Austurvöllur – The Beating Heart of Reykjavík
The next stop on the itinerary is Austurvöllur square. This is one of Reykjavík society’s most important spots as it fills up with people on good days as well as the bad. The on three sides, the square is lined with cafés, restaurants and clubs while the fourth one has the House of parliament. On sunny days in the summer, everyone who has time to spare heads down to the square for a little sun and refreshments in the neighbouring cafés. The bad days in question are the days when Icelanders have had enough of their government’s antics and head to the square in protest. In many ways, Austurvöllur is the heartbeat of Reykjavík’s society.
The Old Harbour – The City Centre’s Trendy Young Neighbour
Leaving Austurvöllur, you head over to the neighbouring square and on towards the old harbour. The area used to house most of the Reykjavík fishing industry but the majority of companies have abandoned it in favour of the area around reykjavík’s new main harbour. The old harbour has in the past few years been reimagined, with plenty of exciting new bars, restaurants, shops and exhibitions opening up. Visit the Maritime Museum, Volcano House, Aurora Museum or the Whales of Iceland exhibition before settling down to dinner at Matur og Drykkur, a restaurant specialising in reviving old Icelandic cooking methods!

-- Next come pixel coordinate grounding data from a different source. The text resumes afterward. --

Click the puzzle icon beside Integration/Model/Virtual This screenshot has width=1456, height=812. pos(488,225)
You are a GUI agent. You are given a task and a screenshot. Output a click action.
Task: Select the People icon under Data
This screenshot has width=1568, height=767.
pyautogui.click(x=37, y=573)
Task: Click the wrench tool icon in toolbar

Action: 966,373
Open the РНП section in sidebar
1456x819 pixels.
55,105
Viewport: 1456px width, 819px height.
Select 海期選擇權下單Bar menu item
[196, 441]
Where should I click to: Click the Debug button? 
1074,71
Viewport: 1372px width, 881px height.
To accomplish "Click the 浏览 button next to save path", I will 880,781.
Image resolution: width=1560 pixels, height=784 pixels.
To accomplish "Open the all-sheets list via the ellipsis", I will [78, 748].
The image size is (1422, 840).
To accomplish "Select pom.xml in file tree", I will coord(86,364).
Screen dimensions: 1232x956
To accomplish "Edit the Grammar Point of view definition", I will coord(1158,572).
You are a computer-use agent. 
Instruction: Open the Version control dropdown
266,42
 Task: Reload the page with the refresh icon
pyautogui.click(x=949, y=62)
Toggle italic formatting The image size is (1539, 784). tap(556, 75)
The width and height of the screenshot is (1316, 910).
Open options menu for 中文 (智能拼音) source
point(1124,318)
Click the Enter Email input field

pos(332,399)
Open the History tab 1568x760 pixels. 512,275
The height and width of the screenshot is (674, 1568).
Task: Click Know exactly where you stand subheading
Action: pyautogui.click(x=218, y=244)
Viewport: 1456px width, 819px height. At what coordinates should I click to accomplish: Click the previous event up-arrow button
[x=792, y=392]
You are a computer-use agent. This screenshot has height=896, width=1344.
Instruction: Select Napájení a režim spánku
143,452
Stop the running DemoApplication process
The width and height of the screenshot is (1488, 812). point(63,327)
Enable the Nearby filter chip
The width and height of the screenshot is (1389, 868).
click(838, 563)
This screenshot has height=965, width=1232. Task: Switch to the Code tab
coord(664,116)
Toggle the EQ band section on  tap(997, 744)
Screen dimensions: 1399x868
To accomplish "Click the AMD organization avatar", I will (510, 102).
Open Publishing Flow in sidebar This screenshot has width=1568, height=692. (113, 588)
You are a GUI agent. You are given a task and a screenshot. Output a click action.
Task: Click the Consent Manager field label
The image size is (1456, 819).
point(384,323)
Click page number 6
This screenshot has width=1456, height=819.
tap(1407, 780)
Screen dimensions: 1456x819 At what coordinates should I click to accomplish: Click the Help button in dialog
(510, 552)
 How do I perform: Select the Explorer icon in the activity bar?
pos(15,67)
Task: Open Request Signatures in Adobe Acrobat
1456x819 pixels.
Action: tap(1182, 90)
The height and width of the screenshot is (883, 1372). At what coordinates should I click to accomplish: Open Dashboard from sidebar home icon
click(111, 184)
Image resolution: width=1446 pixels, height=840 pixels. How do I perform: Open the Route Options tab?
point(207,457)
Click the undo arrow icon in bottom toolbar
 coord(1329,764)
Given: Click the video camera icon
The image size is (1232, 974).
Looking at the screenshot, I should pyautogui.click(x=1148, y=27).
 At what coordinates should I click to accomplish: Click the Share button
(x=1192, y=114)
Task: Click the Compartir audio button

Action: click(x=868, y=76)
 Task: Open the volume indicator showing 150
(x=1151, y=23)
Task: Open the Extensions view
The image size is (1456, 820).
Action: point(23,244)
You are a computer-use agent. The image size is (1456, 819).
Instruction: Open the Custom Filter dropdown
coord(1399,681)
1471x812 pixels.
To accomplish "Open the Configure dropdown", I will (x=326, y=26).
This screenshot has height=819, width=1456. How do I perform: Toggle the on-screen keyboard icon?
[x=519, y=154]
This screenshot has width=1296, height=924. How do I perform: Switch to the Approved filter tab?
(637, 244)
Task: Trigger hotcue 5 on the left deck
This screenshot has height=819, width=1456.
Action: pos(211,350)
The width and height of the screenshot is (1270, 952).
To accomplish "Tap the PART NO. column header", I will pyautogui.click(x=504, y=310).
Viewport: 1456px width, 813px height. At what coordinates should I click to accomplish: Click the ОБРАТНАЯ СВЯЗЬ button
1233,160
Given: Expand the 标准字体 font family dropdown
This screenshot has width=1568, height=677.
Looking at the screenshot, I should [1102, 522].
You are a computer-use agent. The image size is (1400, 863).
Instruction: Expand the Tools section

Harpa – A Jewel By the Sea
After dinner, it’s time to head back. If you walk along the harbour, you’ll not only get to enjoy the magnificent view over the sea and mt. Esjan, but you’ll also pass by the Harpa Concert hall. We recommend taking the time to see a show or a concert but even if you don’t, take a look around. The beautiful glass cover of the building looks as good from the inside looking out as it does from the outside looking in.